Задания:
A – Продублируйте без изменений фрагмент текста о генераторах кандидатов от слов «# Импорт модулей» до слов «drive.mount('/content/drive')» включительно.
B – Какое значение присваивается переменной random_state в тексте о генераторах кандидатов?

━━━ Цитируемый текст ━━━

# Обучение классических моделей генераторов кандидатов

- ALS
- SLIM
- KNN

# Импорт модулей и оснонвые параметры

In [1]:
# подключение к диску
import os
import sys
from google.colab import drive

if 'drive' not in os.listdir():
    drive.mount('/content/drive')

In [2]:
# основные пути до папок с данными и моделями + параметры процесса
data_path = '/content/drive/MyDrive/hse/hse_recsys_kaggle/data'
model_path = '/content/drive/MyDrive/hse/hse_recsys_kaggle/models'
# основные поля событий
train_file = 'train.csv'
val_file = 'val.csv'
test_file = 'test.csv'
user_col = 'user_id'
item_col = 'item_id'
time_col = 'timestamp'
interaction_col = 'rating'
random_state = 6
K=10

In [3]:
# установить необходимое
# !pip install -q replay-rec[all]==0.18.0
# !pip install -q git+https://github.com/sb-ai-lab/LightAutoML.git

In [4]:
# data and ploting
import pandas as pd
import numpy as np
# replay modules
from replay.utils.model_handler import save, load, save_encoder, load_encoder
from replay.utils.session_handler import get_spark_session, State
from replay.utils.spark_utils import convert2spark, get_log_info
from replay.data import Dataset, FeatureHint, FeatureInfo, FeatureSchema, FeatureType
from replay.data.dataset_utils import DatasetLabelEncoder
from replay.models import ALSWrap, ItemKNN, SLIM
from replay.metrics import Coverage, HitRate, NDCG, MAP, Experiment, OfflineMetrics

# optuna
import warnings
from optuna.exceptions import ExperimentalWarning
warnings.filterwarnings("ignore")

━━━ Исходные данные ━━━

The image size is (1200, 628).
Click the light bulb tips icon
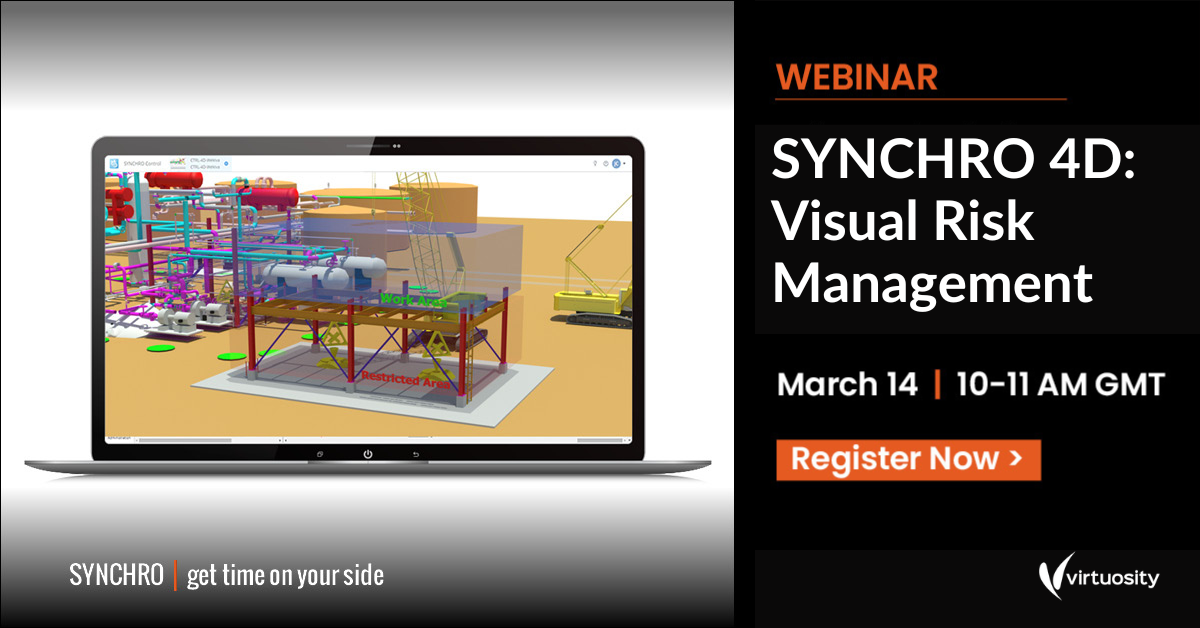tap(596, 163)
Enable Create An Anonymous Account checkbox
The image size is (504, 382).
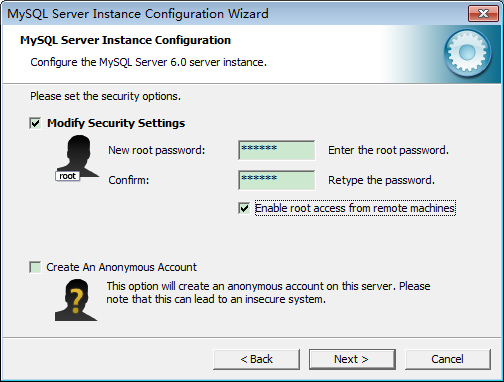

━━━
━━━ Исходные данные ━━━

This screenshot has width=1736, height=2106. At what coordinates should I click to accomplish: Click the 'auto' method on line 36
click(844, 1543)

━━━

Ответы по заданиям:
A –
# Импорт модулей и оснонвые параметры

In [1]:
# подключение к диску
import os
import sys
from google.colab import drive

if 'drive' not in os.listdir():
    drive.mount('/content/drive')

B – 6